▶ **Problems and tasks**:
1) Using the probate article below, decide whether each statement agrees with it. Answer yes or no for each, and quote the words from the article that settle it.
(a) In California, a simple probate proceeding usually takes 8 to 12 months.
(b) Probate fees on a home are based on the owner's equity, not the home's full value.
(c) Only the attorney, not the executor, is entitled to the statutory probate fees.
2) Return the part of the probate article between "Avoiding Probate: The" and "an estate plan.", inclusive, copied word for word.
3) Resume the article on avoiding probate, picking up right after its last sentence.

▶ **Selected excerpt**:
Avoiding Probate: The Key to Protecting Your Estate

Probate is often shrouded in myth, evoking images of endless bureaucratic hurdles and piles of money disappearing in legal fees. Unfortunately, these myths aren't far from the truth—probate can be both time-consuming and costly. The good news? There's a simple and affordable way to avoid it: set up an estate plan.

What is Probate?

Probate is the court-supervised process used to settle your financial matters after you die. In California, probate is required if your estate has more than $150,000 in assets passing through a will or if you die intestate (without a will or any estate plan). During probate, assets are identified, inventoried, and appraised. Debts and taxes are paid, and the remaining assets are distributed to the beneficiaries.

At first glance, this might seem fair and straightforward—after all, the court is involved to ensure everything is done properly. However, the issues with probate quickly become apparent:

The Two Major Problems with Probate

  1. Lengthy Process
    Probate is slow. Depending on the size and complexity of your estate, it can take months or even years to complete. In California, a simple probate proceeding usually takes 8 to 12 months.

  2. Expensive
    Probate is costly. Attorney and court fees add up quickly. Fees are set by statute and are based on the gross value of the assets in the estate. For example, if your home is worth $1 million (even if the equity is only $100,000), probate fees are calculated on the full $1 million value. The fees are as follows:

    • 4% of the first $100,000

    • 3% of the next $100,000

    • 2% of the next $800,000

    • 1% of the next $9 million

    Additionally, both the attorney and executor are entitled to these fees, so you essentially multiply them by two. Don’t forget about filing and appraisal fees. For a $1 million estate, even if there's a sizable mortgage, probate fees can easily reach around $46,000 or more. That's a hefty sum, especially when these costs can be avoided with a simple estate plan.

▶ **Material supplied**:
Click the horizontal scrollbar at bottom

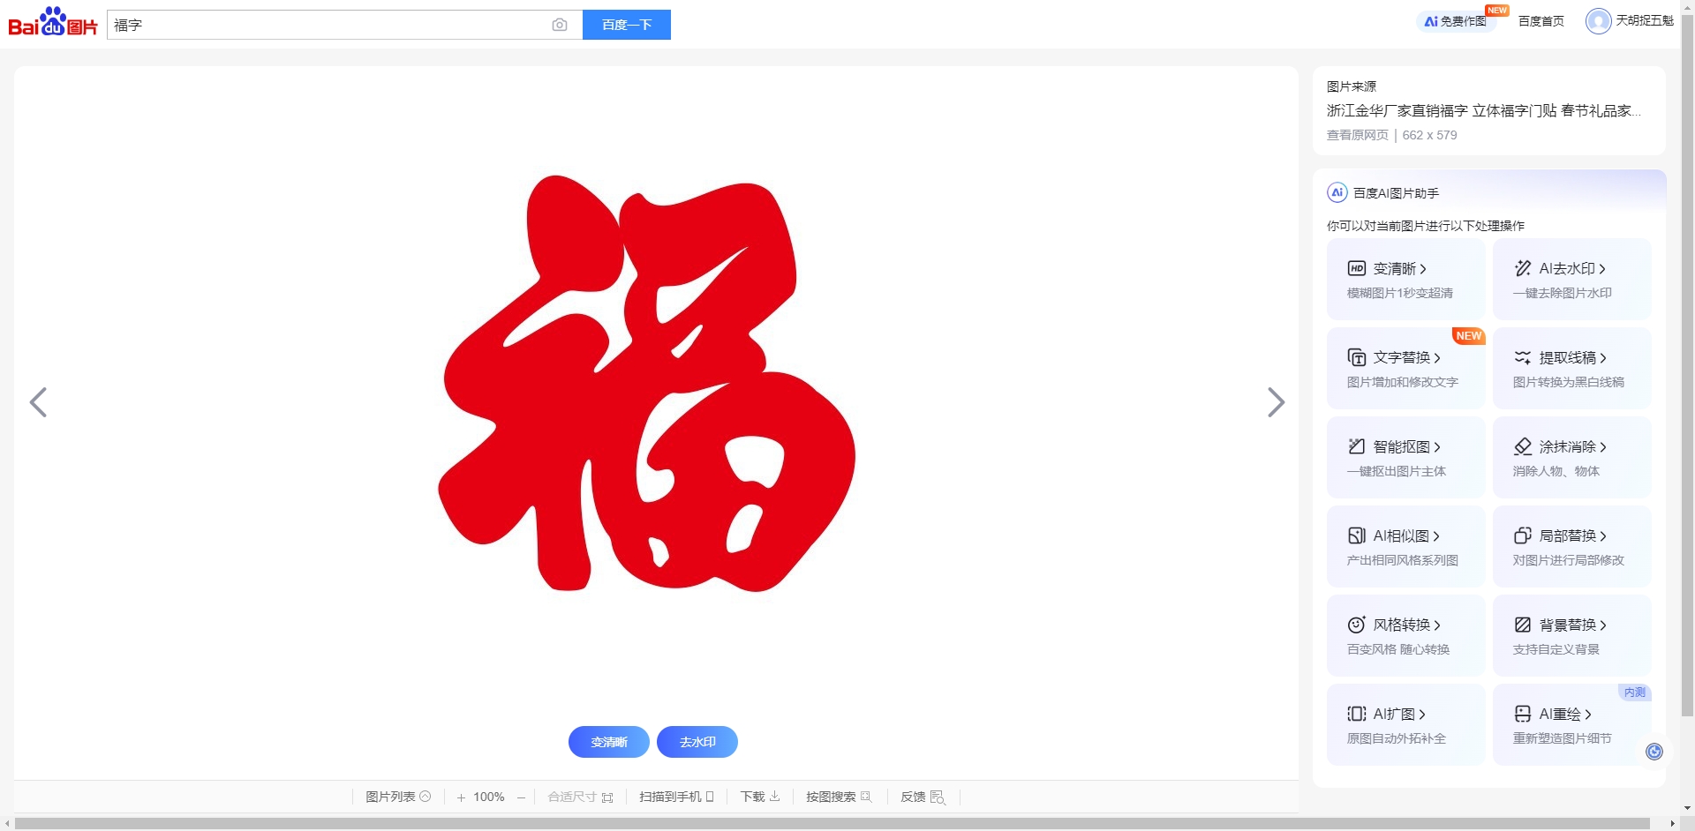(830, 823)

--

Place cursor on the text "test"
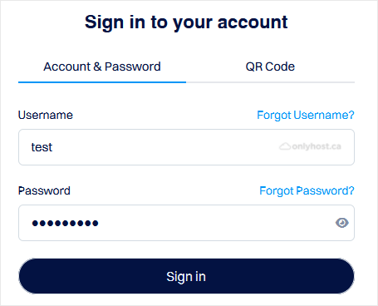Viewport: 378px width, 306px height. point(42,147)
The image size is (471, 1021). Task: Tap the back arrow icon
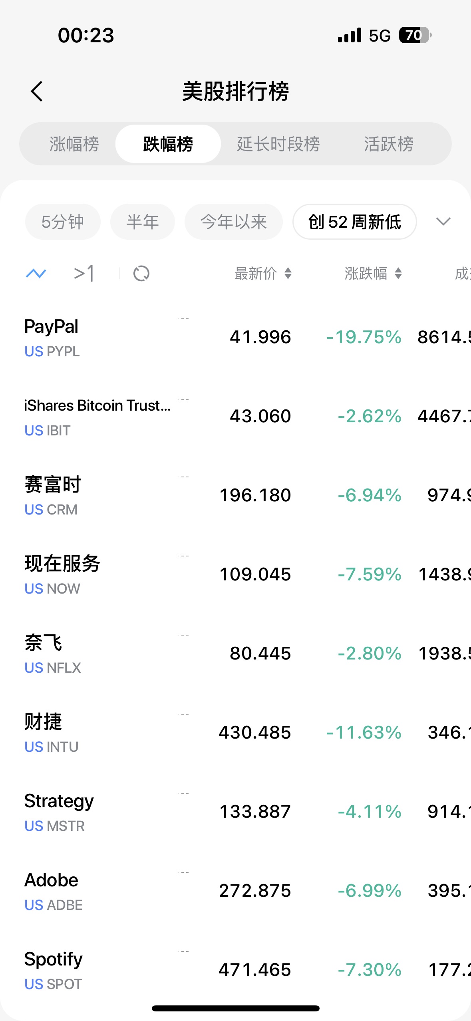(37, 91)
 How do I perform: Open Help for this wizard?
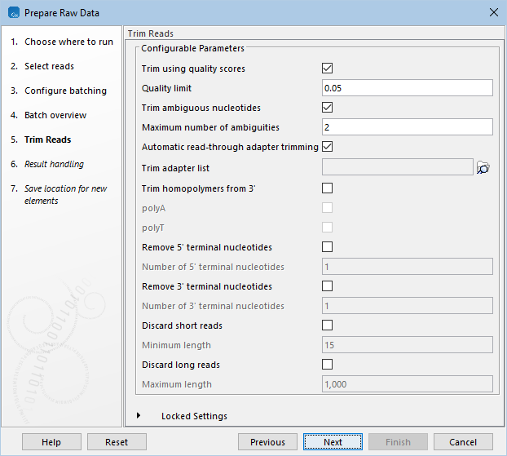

▶ **Answers below**:
1)
(a) Yes: "In California, a simple probate proceeding usually takes 8 to 12 months."
(b) No: "if your home is worth $1 million (even if the equity is only $100,000), probate fees are calculated on the full $1 million value."
(c) No: "both the attorney and executor are entitled to these fees, so you essentially multiply them by two."

2)
Avoiding Probate: The Key to Protecting Your Estate

Probate is often shrouded in myth, evoking images of endless bureaucratic hurdles and piles of money disappearing in legal fees. Unfortunately, these myths aren't far from the truth—probate can be both time-consuming and costly. The good news? There's a simple and affordable way to avoid it: set up an estate plan.

3)
Additional Complication: Ancillary Probate

If you own property in another state, a separate "ancillary" probate proceeding may be required in that state, further complicating and delaying the process.

How to Avoid Probate

Probate is time-consuming and expensive, but it's easy to avoid with a well-structured estate plan. A revocable living trust, when funded with your valuable assets, typically allows you to bypass probate altogether. In addition to a trust, your estate plan may include beneficiary designations on accounts and other tools designed to keep your estate out of probate. The more you can reduce fees, the more your heirs will receive.

Get Help Protecting Your Estate

Don’t let probate eat up your estate. Read more about the services we offer or contact our office for a free consultation. We can review your assets and help determine which estate planning tools will best protect your estate from unnecessary probate proceedings.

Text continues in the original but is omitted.